Natural gas that comes directly from a gas well or after desulfurization generally contains saturated water vapor. During the pipeline transportation process, with the change of pressure and temperature, condensed water may be precipitated, and even ice or solid hydrates may be formed, blocking the pipeline and affecting natural gas transportation. Condensate will also cause acidic gas components in natural gas to electrochemically corrode steel. Therefore, the natural gas must be dehydrated before entering the gas transmission system, so that its dew point is lower than the lowest ambient temperature during the gas transmission by more than 5 ° C.
Mine natural gas dehydration mainly uses triethylene glycol (or diethylene glycol) as a hygroscopic agent.
Natural gas gathering and processing
Glycol comes into contact with natural gas from top to bottom in a dehydration tower. Absorb the moisture in it to reduce the dew point of the natural gas to meet the gas transmission requirements and send it to the gas transmission system or the next process. The water-absorbed alcohol flows out from the bottom of the tower. After heat exchange and heating, the dry natural gas is stripped. After the concentration is increased, it is pumped to the dehydration tower for recycling. The flow is shown in Figure 5.
The dew point drop of the triethylene glycol dehydration method can generally reach 50-70 ° C. For natural gas with higher dew point drop or higher HS content, molecular sieves, alumina, silica gel, calcium chloride, etc. can be used as adsorbents for fixed bed. Adsorption dehydration.
The purpose of recovering hydrocarbons above ethane in natural gas is twofold:
Control the hydrocarbon dew point so that no liquid hydrocarbons will be precipitated during the gas transmission process, which will affect the gas transmission efficiency;
Recover ethane, liquefied gas (liquid propane, butane, or a mixture of both) and natural gasoline as chemical raw materials or liquid fuel. At present, the recovered liquid hydrocarbons mainly adopt the low-temperature condensing method. According to the refrigeration method, they are divided into:
Natural gas gathering and processing
Throttle expansion method or turbo expander method using natural gas's "pressure energy" and external cold source method. The condensing temperature is generally as low as -45 ° C or lower, depending on the product plan, economic benefits, and especially the degree of ethane recovery (Figure 6). For oilfield gas rich in ethane and hydrocarbons above propane, if the purpose is to recover liquid hydrocarbons above propane, generally an external cold source method with a condensation temperature of -20 to -25 ° C can be used to reasonably recover liquid hydrocarbons. Before the 1970s, normal temperature or low temperature oil absorption methods, which had been widely used, have been rarely used because of their lack of economic competitiveness.

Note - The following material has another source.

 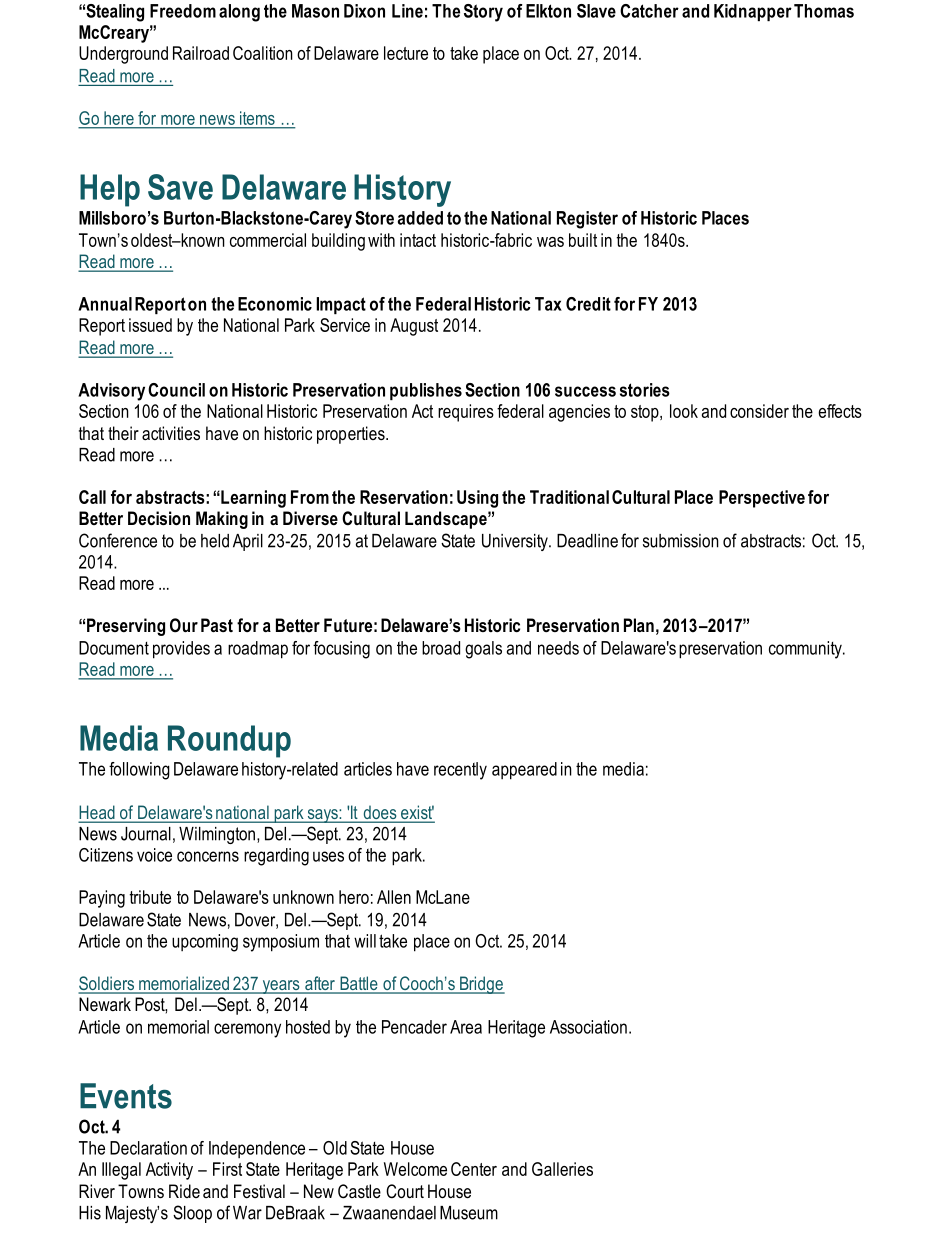 What do you see at coordinates (169, 1171) in the screenshot?
I see `Activity` at bounding box center [169, 1171].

Whether the desulfurization, dehydration, liquid hydrocarbon recovery and other treatment processes need to be carried out in full should be determined according to the quality requirements of natural gas components and externally transported gas, and should be considered uniformly with the gas collection system. If natural gas contains higher-grade helium and other components, extraction should also be considered.